Farmland is so wet that in some areas only another drought will solve the problems; the impact from last year's poor harvest and difficult conditions for livestock will cut farm incomes by up to 50 per cent, the NFU is warning. Travel has been disrupted and millions lost to business while many householders are struggling to renew their insurance after flooding. And the tourist industry is anxiously looking ahead to what 2013 might bring and hoping the visitors will keep faith with a region that recently seems only to have been able to greet them with sheets of rain.
So what is going on? On the BBC's 1 Countryfile on Sunday night one weather expert suggested the melting ice caps had blurred the lines between the frozen north and the tropics, causing the jet stream to lose its definition and wander across the northern hemisphere, capturing Britain in prolonged periods of either warm dry weather or cold wet weather.
But it was the Environment Agency that found itself on the end of a severe backlash for its own explanation of what was going wrong. Its chairman Chris Smith said much of the flooding problems still facing the West were because of a 'new type' of rain.
West Somerset MP Ian Liddell-Grainger said the comment from the former Labour minister – now Lord Smith – who chairs the Agency, was 'an insult' to those battling floods and calling for investment in flood defences and action on the Somerset Levels.
Lord Smith was speaking after attending a 60th anniversary memorial service to those who died in the 1953 floods of East Anglia, and said Britain was much better prepared now for such an event.
But he said that many of the problems facing places like the Somerset Levels were because of a changing climate and a new type of rain. He said: "Instead of rain sweeping in a curtain across the country, we are getting convective rain, which sits in one place and just dumps itself in a deluge over a long period of time. From the point of view of filling up the rivers and the drains, that is quite severe."
Lord Smith spoke as water levels across the region remain high, many parts of the Somerset Levels are still under water and river levels from the Cotswolds down to Dorset and westwards to Cornwall are just a few days of rain away from bursting their banks again, just nine weeks after they did twice in a fortnight at the end of November.

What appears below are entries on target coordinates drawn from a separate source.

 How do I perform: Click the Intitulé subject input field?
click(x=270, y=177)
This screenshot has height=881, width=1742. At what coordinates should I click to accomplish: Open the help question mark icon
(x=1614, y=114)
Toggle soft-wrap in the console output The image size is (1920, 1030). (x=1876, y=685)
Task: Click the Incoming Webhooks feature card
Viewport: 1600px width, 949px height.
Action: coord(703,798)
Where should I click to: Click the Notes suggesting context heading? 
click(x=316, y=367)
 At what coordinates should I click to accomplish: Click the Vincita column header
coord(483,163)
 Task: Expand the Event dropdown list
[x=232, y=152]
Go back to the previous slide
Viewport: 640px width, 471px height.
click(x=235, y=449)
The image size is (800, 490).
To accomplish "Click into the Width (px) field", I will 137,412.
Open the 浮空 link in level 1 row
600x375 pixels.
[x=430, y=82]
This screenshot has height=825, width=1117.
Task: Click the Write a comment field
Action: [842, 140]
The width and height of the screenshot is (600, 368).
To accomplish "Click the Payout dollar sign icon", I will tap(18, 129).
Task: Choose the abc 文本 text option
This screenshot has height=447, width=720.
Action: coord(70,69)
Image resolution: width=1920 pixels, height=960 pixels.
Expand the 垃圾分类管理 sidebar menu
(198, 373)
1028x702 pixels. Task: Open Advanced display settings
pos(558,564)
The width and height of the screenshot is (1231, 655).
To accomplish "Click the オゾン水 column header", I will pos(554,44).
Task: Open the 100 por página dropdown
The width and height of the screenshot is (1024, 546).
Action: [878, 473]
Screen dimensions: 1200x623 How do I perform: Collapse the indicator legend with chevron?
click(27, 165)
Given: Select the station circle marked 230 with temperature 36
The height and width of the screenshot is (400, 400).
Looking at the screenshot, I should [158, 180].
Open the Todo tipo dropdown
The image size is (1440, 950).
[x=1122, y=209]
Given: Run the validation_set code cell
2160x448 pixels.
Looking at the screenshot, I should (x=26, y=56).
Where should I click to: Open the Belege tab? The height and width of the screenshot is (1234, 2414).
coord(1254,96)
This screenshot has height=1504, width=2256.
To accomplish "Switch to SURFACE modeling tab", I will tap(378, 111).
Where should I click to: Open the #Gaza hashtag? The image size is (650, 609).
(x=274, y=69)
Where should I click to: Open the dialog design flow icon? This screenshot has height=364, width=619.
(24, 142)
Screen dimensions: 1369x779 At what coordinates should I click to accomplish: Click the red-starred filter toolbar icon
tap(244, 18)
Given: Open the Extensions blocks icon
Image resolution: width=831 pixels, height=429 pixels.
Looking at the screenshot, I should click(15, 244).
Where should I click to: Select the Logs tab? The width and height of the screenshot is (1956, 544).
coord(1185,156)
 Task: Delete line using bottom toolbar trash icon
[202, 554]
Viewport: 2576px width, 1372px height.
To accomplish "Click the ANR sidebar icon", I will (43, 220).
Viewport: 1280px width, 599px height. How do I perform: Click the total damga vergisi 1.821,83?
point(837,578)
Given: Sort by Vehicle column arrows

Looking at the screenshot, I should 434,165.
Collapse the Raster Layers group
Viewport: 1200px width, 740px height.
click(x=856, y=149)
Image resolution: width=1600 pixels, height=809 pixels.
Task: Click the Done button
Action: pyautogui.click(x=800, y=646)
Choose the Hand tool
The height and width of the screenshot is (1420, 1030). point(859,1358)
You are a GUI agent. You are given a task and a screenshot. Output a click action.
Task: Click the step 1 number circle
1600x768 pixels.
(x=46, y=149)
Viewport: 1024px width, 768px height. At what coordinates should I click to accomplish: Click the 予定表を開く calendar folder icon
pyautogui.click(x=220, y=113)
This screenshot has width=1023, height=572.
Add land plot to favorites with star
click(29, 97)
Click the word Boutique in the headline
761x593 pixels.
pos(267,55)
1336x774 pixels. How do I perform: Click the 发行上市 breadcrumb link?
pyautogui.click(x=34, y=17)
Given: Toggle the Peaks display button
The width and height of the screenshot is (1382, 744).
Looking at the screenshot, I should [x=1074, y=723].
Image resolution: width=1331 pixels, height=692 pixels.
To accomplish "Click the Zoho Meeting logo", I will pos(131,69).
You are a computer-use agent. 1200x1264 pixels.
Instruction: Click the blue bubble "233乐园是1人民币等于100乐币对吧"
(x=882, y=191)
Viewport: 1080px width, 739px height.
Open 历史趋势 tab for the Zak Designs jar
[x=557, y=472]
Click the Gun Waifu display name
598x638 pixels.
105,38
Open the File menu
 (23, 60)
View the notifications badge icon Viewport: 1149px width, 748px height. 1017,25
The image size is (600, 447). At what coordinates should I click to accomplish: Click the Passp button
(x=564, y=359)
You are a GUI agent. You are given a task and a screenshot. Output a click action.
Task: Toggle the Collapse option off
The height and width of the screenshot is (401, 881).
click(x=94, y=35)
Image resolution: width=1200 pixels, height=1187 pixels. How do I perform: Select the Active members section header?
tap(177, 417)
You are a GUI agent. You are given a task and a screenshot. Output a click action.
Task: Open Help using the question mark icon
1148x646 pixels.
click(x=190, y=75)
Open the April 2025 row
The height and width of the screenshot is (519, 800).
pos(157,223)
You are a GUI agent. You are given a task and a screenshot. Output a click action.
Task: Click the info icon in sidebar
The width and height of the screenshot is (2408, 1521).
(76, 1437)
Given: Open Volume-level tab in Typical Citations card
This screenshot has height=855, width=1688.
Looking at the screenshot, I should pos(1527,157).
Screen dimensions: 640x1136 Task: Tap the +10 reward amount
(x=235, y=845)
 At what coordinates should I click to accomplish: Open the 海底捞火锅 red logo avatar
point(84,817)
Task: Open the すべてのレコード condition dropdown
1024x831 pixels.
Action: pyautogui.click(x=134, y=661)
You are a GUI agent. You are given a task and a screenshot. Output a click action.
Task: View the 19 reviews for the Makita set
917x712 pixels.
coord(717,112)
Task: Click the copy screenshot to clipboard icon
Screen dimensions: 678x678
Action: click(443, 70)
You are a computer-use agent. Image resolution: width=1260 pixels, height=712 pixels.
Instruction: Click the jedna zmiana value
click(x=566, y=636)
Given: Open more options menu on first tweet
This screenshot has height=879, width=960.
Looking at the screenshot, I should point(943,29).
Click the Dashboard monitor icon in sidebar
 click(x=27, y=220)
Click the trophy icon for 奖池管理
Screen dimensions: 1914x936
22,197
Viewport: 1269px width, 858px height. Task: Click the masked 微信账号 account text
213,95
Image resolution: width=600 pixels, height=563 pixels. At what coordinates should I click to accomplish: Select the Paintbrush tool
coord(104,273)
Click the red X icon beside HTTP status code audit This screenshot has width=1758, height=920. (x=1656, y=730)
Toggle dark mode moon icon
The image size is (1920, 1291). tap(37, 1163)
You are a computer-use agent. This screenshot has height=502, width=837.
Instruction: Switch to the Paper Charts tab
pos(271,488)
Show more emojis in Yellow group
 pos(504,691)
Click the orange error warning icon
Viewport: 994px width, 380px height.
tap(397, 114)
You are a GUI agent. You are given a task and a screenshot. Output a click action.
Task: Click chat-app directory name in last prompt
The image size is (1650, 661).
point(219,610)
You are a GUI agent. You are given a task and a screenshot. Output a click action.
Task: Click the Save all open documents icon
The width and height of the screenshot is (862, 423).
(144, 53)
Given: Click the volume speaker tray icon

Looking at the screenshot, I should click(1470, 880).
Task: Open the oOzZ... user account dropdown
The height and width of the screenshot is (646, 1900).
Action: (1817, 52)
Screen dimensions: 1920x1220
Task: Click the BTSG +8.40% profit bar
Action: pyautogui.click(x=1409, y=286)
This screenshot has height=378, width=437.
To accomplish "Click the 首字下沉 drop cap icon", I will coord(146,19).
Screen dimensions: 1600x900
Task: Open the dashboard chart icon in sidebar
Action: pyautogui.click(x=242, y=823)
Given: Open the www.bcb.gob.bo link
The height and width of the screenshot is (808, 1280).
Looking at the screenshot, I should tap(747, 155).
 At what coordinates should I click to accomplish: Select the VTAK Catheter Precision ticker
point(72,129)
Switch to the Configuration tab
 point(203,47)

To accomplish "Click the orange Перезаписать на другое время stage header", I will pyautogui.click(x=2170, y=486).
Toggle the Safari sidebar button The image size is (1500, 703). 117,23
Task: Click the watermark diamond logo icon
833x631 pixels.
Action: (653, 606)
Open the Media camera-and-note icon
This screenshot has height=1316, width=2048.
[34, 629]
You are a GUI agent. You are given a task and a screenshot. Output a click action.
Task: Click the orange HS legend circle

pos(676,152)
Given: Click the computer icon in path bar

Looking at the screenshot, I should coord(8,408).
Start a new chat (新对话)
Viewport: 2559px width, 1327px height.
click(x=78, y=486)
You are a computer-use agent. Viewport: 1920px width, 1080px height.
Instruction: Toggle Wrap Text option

"We are off the hook, for the time being," said Lord Smith. "Groundwater levels are now, for much of the country, too high. If there was not another drop of rain for the whole of the rest of this year we would survive, but we would be seriously worried.
"Last year taught us that weather patterns are getting more extreme. If you'd said to me a decade ago that we'd have a year in which the first three months would be facing a serious prospect of very severe drought, but we'd then have nine months of the wettest period since records began, I'd have just said, 'No, that sort of extreme weather does not happen here in Britain.' Increasingly, it does.
"Virtually every weekend in June and July there was a major flooding event somewhere around the country. I think people everywhere began to recognise this is serious."
He added that he hoped the flooding problems of the past 12 months – since a drought was called in many parts of the country last spring – have acted as a wake-up call for the Government. "I think it will help to focus minds. It has probably helped to make sure that flood defence is up there along with transport," he added.
But Conservative MP Ian Liddell-Grainger said the Environment Agency needed to do its job better, or it should be taken away.
"The comment that it's the wrong type of rain, or a new type of rain is frankly an insult to the intelligence of people who have struggled with flooding in the past few months. It's like a railway company complaining of the wrong type of leaves.
"What the EA staff do on the ground is great, but in strategic flood defence terms it is not fit for purpose and it is failing. Everyone agrees that the Parrett and the Tone need to be dredged, and there is a long list of pumps and pumping stations and equipment that need upgrading and improving, but it isn't being done."
Whether its a different kind of rain or due to the meandering jet stream – or a bit of both – it is increasingly clear weather patterns are changing.
Perhaps it will – as Mr Liddell-Grainger suggests – focus minds on how we deal with that change.